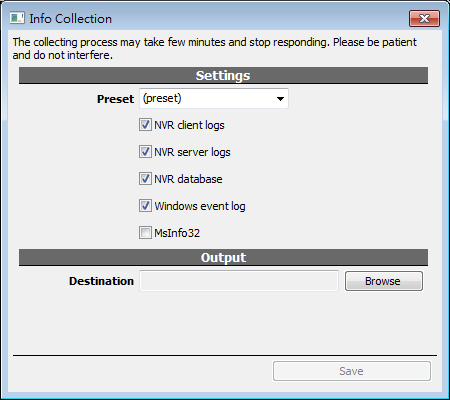Click the Save button
The width and height of the screenshot is (450, 400).
(x=352, y=371)
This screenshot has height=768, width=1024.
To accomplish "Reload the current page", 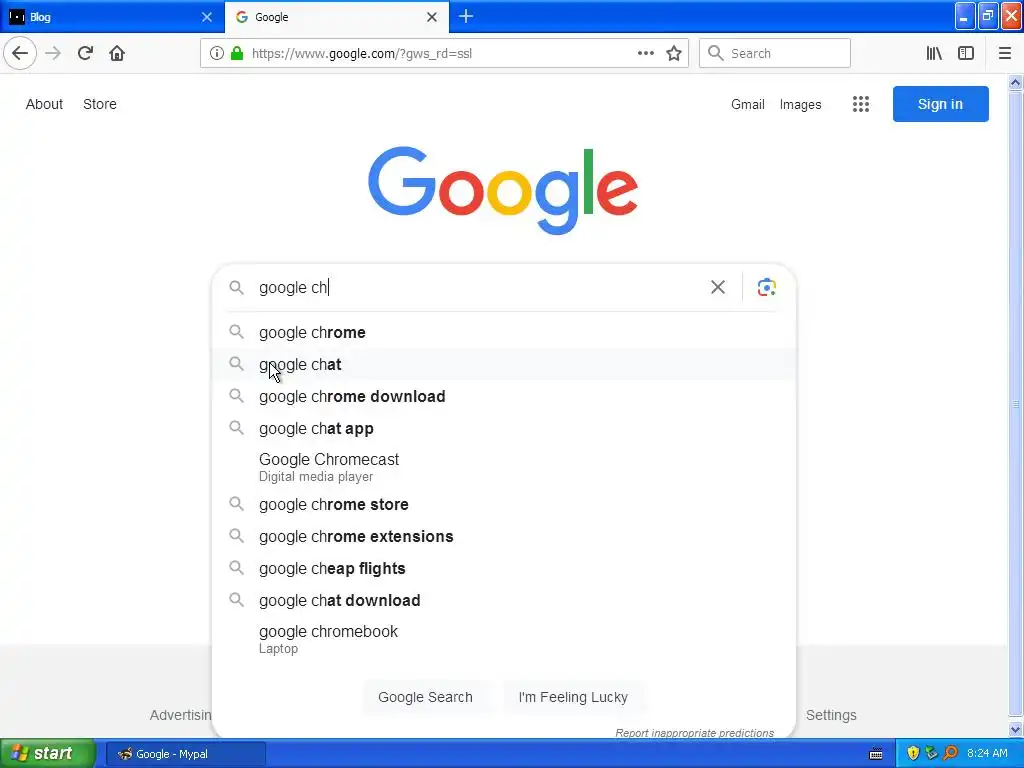I will coord(85,54).
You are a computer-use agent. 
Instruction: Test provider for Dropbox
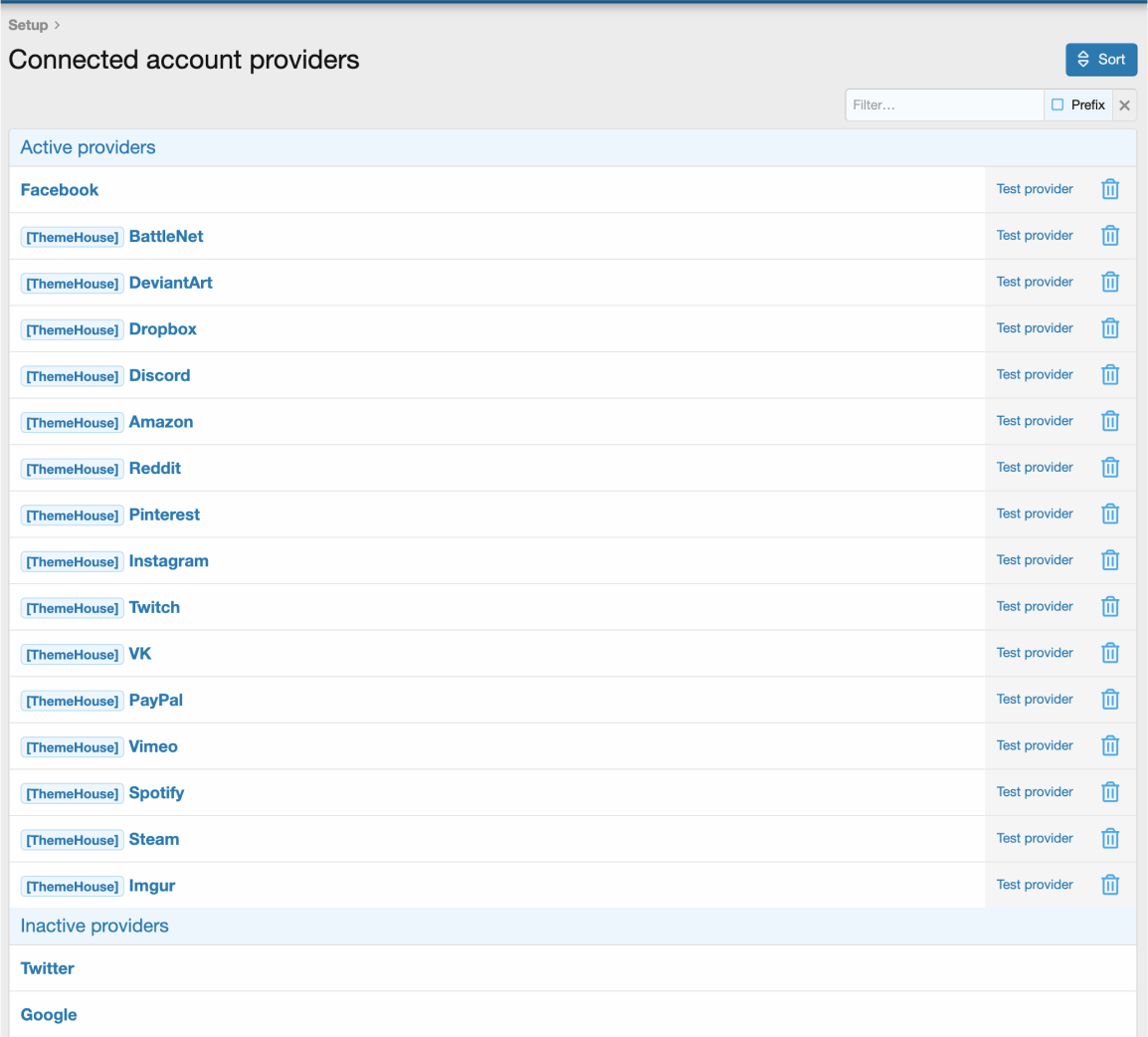tap(1035, 328)
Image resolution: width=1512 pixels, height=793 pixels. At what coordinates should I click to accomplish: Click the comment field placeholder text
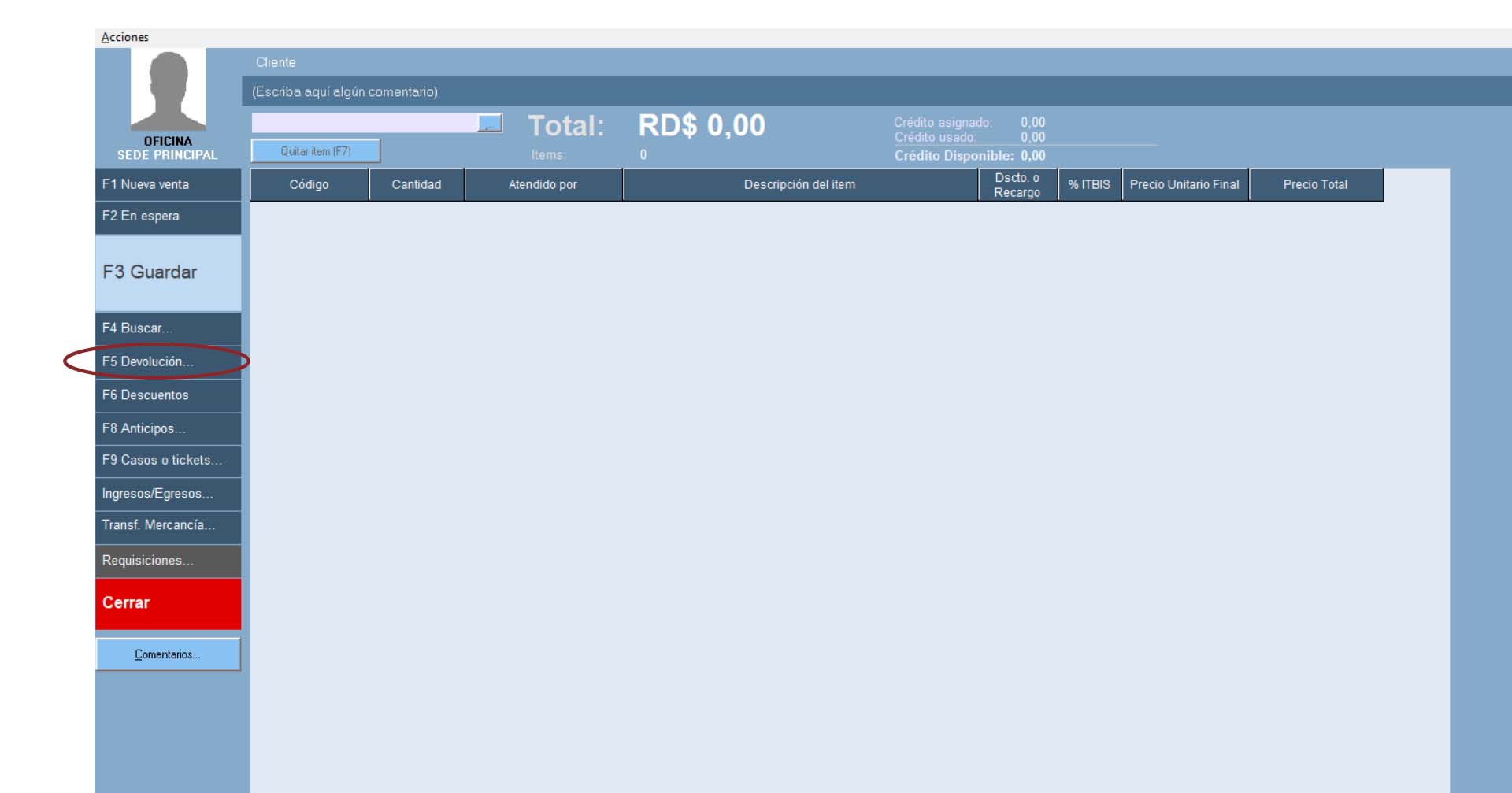pos(345,92)
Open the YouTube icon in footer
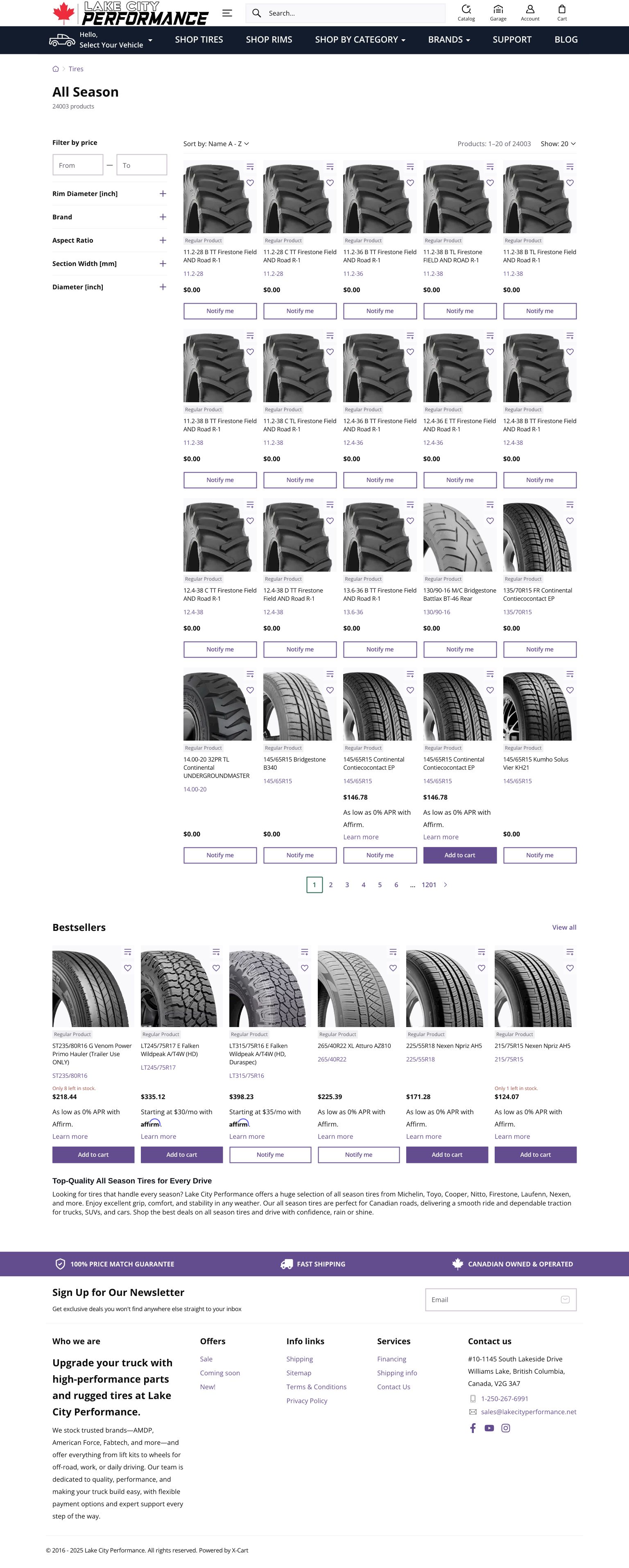Screen dimensions: 629x1568 [x=489, y=1428]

BRIEF: Write out, please, the lines of the listing above from the one with "You are a computer-use agent." through the very last, exactly as given and with no pictures.

RESPONSE TO THIS TASK:
You are a computer-use agent. 
Instruction: Test provider for Dropbox
tap(1035, 328)
Image resolution: width=1512 pixels, height=793 pixels. At what coordinates should I click to accomplish: Click the comment field placeholder text
pos(345,92)
Open the YouTube icon in footer
Screen dimensions: 629x1568 [x=489, y=1428]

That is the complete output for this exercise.